Question

Dimensional formula for magnetic permeability $\mu $ is:
A) $[ML{T^{ - 2}}{A^{ - 2}}]$
B) $[{M^0}{L^{ - 1}}T]$
C) $[{M^0}{L^2}{T^{ - 2}}{A^{ - 2}}]$
D) \[[M{L^2}{T^{ - 2}}{A^{ - 2}}]\]

Answer 1

Hint: Magnetic permeability is a physical diagnostic property that characterises the degree of induced magnetism of a substance under the influence of a magnet field external to it. Magnetic properties are also seen by relative permeability in addition to magnetic permeability. Relative permeability determines whether the magnetization produced increases or decreases the magnetic flux density within a material.

Complete step by step solution:
The magnetic permeability is known as the magnetic induction ratio. It is a scalar number. Magnetic permeability allows one to measure a material's magnetic field resistance or to measure the extent to which a material can pass the magnetic field. If the material is more magnetic permeable, the conductivity of the magnetic force lines is higher. Permeability often depends on the quality of the material, moisture, medium location, temperature and strength of the force applied. The permeability of a magnetic field is always positive. In the meanwhile, magnetic relativity is the opposite of magnet permeability.
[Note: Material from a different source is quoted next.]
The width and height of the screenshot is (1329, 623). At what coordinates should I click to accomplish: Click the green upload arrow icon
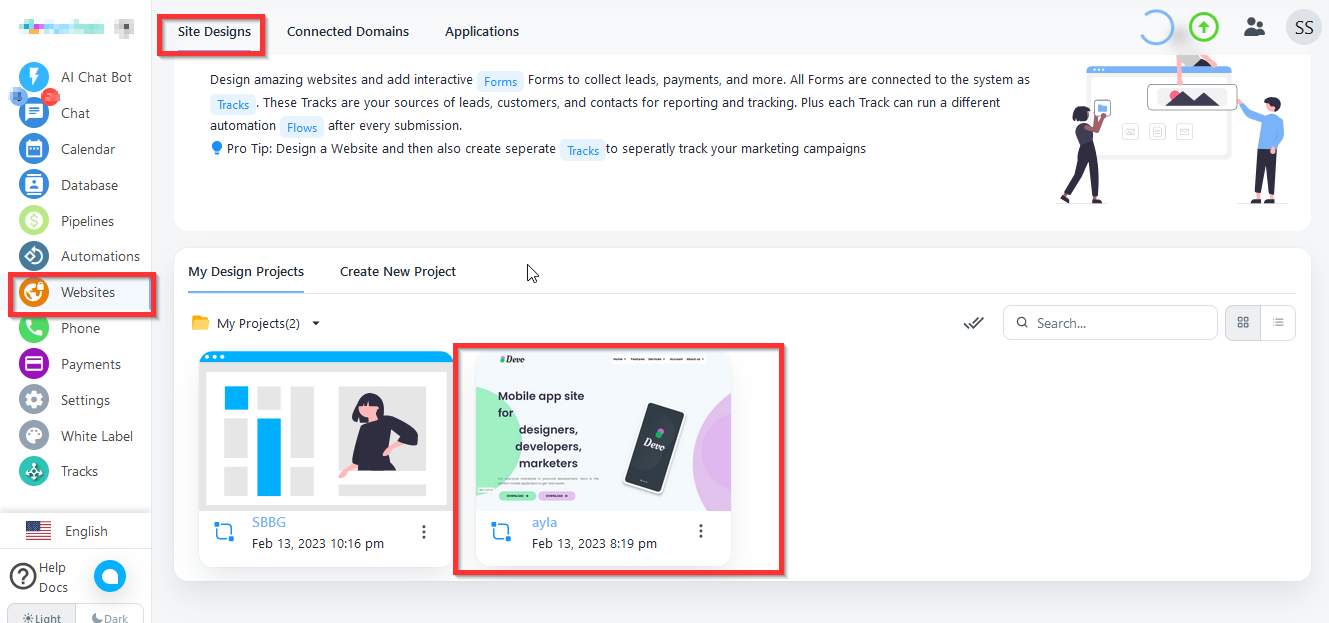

Diamagnetic is the property of an object that allows it to generate a magnetic field in opposition to a magnetic field externally applied, creating a repulsive effect. In fact, the external magnetic field alters the electrons' orbital speed along their kernels and shifts thereby the magnetic dipole moment against the external field.
Dimensional formula for magnetic permeability $\mu $ is $[ML{T^{ - 2}}{A^{ - 2}}].$

Hence the correct option for the given question is A.

Note: Magnetic susceptibility, a dimensional-less proportionality component suggesting the magnetization of a substance by reacting to a magnetic field, is a closely related feature of the materials. Dimensionless quantities are usually ratios of two quantities with same dimensions.